Others speak of suffering looting, beatings, and racism on their journey, and of absent friends who lost their lives crossing the desert or in the Mediterranean. “The suffering facing migrants on our journeys is much greater than what is broadcast and photographed in the media. What people see reported is approximately 10% of our suffering,” says one.
Imogen Hardman, head of field operations in France for Care4Calais, says that the desperation of the asylum seekers here is increasing as conditions worsen and the death toll rises.
“There are fewer and fewer places for asylum seekers to live in northern France. Conditions here are the worst I’ve seen in the years I’ve worked here. The increase in deaths is a direct result of the increase in militarisation of the border. Increasing numbers are missing, unaccounted for and unnamed.”
Célestin Pichaud of the French association Utopia 56, which supports migrants in northern France, says: “The French and the UK have invested a lot of money in repression. More drones, more cameras, more violence.
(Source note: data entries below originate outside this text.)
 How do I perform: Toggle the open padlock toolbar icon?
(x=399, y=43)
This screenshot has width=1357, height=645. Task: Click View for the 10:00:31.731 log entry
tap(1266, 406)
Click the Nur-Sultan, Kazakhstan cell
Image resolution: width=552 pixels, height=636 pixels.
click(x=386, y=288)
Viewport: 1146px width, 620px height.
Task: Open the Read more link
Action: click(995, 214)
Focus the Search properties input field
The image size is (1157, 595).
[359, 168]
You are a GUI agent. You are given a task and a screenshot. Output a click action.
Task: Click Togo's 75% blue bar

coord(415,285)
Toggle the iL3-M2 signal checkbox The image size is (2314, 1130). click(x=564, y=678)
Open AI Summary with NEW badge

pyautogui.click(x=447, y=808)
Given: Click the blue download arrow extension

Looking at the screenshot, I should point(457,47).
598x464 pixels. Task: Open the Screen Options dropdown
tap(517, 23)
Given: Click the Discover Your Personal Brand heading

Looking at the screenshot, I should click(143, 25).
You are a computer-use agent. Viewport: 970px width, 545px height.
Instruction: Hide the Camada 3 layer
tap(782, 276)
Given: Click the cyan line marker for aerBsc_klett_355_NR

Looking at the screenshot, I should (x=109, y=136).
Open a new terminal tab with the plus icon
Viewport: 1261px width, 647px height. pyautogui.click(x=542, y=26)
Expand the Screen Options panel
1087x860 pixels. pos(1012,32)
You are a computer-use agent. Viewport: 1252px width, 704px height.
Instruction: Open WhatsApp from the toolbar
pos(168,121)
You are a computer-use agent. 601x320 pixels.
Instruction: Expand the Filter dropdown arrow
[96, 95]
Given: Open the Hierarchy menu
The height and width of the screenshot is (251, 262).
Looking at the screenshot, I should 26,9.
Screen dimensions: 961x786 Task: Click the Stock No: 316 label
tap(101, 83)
So when people cross, the conditions are more dangerous and more people die.”
Successive governments do not appear to factor in the desperation and determination of the asylum seekers in northern France. “Whoever has a goal, nothing can stop him, no matter how dangerous it is,” says Ali. “The people here all have the same choice – we can live or we can die. Maybe next week, maybe later than that, but we are going to the UK.”
One of the Sudanese teenagers trying to warm his gloveless hands says: “Getting to the UK is my dream, but I may wait until next March because I think the weather will be better then. I like speaking English. Do you know the song Always Look on the Bright Side of Life?”